The MIP (30° LAO) on the left shows the patient’s complex vascular situation with iliacofemoral crossover bypass and chronic SFA occlusions. The right side shows the lumbar spine with herniated vertebral disk between the fourth and fifth lumbar vertebrae and consecutive lumbar spinal stenosis (arrow).
Fig 2Example of a patient presenting with intermittent claudication.
The maximum intensity projection (MIP, 30° left anterior oblique, LAO) presented on the left side clearly excludes relevant vascular pathology accounting for the clinical symptoms. On the right, a 4 mm average projection of the lumbar spinal canal clearly depicts a compression fracture of the fourth lumbar vertebra with spinal stenosis (arrow).
Fig 3Pie chart for distribution of origin of intermittent claudication assessed with run-off CTA.
The chart presents the distribution and incidence of vascular (VASC), musculoskeletal (MSK), and combined (COMB) causes of intermittent claudication. Additionally, the percentage of patients with clinically relevant extravascular incidental findings (crEVIFs) is displayed for each group (+crEVIFs, shaded area). In the vast majority of cases IC is due to vascular pathology (96%).

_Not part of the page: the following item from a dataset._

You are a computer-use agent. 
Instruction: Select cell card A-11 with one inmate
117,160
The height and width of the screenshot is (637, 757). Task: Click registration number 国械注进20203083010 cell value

In 31% of the cases coexisting musculoskeletal findings might also explain intermittent claudication. In only 4% of cases was MSK pathology identified as the only underlying cause.
Distribution of therapies initiated after detection of either vascular or MSK pathologies by CTA.
| Primary pathology detected in CTA | Therapy | Number of cases |
|---|---|---|
| Vascular (n = 123) | Embolectomy/ Surgical intervention | 36 |
| PTA with stent placement | 34 | |
| PTA without stent placement | 26 | |
| Bypass | 18 | |
| Drug therapy | 4 | |
| Amputation | 4 | |
| Catheter-assisted lysis | 1 | |
| Musculoskeletal (n = 9) | Spinal fusion | 4 |
| Periradicular therapy | 4 | |
| Drug therapy | 1 |
In both groups most patients had surgical or radiological interventions. Conservative therapy was only performed in a small fraction of patients. Numbers are given as absolute values.
Distribution of crEVIFs.
| crEVIF detected in CTA | Number of cases | Recorded therapy |
|---|---|---|
| Pleural effusion | 9 | Confirmation of cardiac insufficiency as the underlying cause leading to optimization of therapy (4) |
| Pneumonia (2) | ||
| No follow-up recorded (3) | ||
| Ascites | 9 | Reduction of ascites by drainage and/or drug therapy (3) |
| No follow-up recorded (6) | ||
| Adrenal mass | 7 | Confirmed as primary or metastasis in follow-up CT (4) |
| No follow-up recorded (3) | ||
| Double duct sign | 7 | No follow-up recorded (7) |
| Pulmonary mass | 6 | Confirmed as primary or metastasis in follow-up CT (4) |
| No follow-up recorded (2) | ||
| Hernia | 6 | Surgical intervention for treating an inguinal hernia (1) |
| No follow-up recorded (5) | ||
| Renal cyst (2F) | 5 | No follow-up recorded (5) |
| Urothelial carcinoma | 3 | Surgical intervention and/ or chemotherapy (3) |
| Pneumonia | 2 | Antibiosis (2) |
| Obstructive uropathy | 2 | No follow-up recorded (2) |
| Prostatitis | 1 | Intravenous antibiosis (1) |
| Renal cell carcinoma | 1 | Chemotherapy (1) |
| Ruptured spleen | 1 | Splenectomy (1) |
| Colitis | 1 | Confirmed as ischemic colitis with embolectomy performed as therapy of choice (1) |
| Sigmoid diverticulitis | 1 | Conservative treatment with intravenous antibiosis (1) |
| Hepatocellular carcinoma | 1 | No follow-up recorded (1) |
| Splenomegaly | 1 | No follow-up recorded (1) |
| Pancreatic mass | 1 | No follow-up recorded (1) |
| Hepatic lesion | 1 | No follow-up recorded (1) |
Pleural effusion, ascites and direct or indirect signs of malignancy were the most common crEVIFs in our patient population. Medical records reported subsequent therapies or further examination in 28 cases.